Wie man sich auf dieses veränderte Kursverhalten einstellen könnte
Heute ist an den US-Börsen ein Feiertag, aber morgen dürften die US-Märkte bereits auf eine ganze Vielzahl von Entscheidungen reagieren, die man hier und jetzt im Detail noch nicht kennt. Das wird unseren Aktienmarkt nicht kalt lassen. Da ist ein Konzept gefragt, mit dem man dieser alten und neuen „Trump-Börse“ sinnvoll begegnen kann. Also, wie könnte man mit dieser wahrscheinlich schon jetzt deutlich steigenden Schwankungsintensität umgehen?
Aus meiner Sicht wäre es am wichtigsten, sich nicht in die Zwangslage zu bringen, auf Überraschungen reagieren zu müssen, weil die eigene Positionierung zu riskant und/oder zu groß ist, um unerwartete, große Sprünge auszuhalten. Denn nur, wer nicht in eine „friss oder stirb“-Lage kommt, kann es sich leisten, in aller Ruhe abzuschätzen, ob der soeben entstandene Kurssprung die Basis eines größeren Trends werden kann oder vermutlich nach der ersten Hektik in sich zusammenfällt. Die Chance, unter Unsicherheit richtig zu entscheiden, steht und fällt mit dem „Luxus“, sich Nachdenken leisten zu können, wo andere durch das zu hohe Risiko ihrer Depots von den Kursen vor sich hergetrieben werden.

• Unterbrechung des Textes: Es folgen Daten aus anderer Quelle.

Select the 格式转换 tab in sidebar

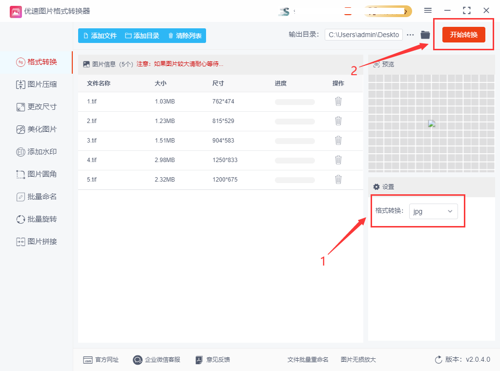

Das Risiko in volatilen Phasen herunterzufahren, ist daher erste Trader-Pflicht. Mit niedrigeren Hebeln und/oder kleineren Positionen zu arbeiten ist da ratsam. Das führt zu einer höheren Kapitalreserve, die es Ihnen ermöglicht, auf unverhoffte Chancen zu reagieren, statt sie mangels „Masse“ an sich vorbeiziehen zu sehen. Und streuen Sie Ihre Positionierung. Auf ein oder nur wenige Pferde zu setzen, ist ohnehin nie besonders ratsam, aber wenn die Märkte eine Achterbahnfahrt erwarten lassen, gilt das ganz besonders. Wir sehen spannenden Zeiten entgehen, in denen diejenigen die besten Karten haben, die sich darauf einstellen konnten!
Ich wünsche Ihnen eine erfolgreiche Börsenwoche!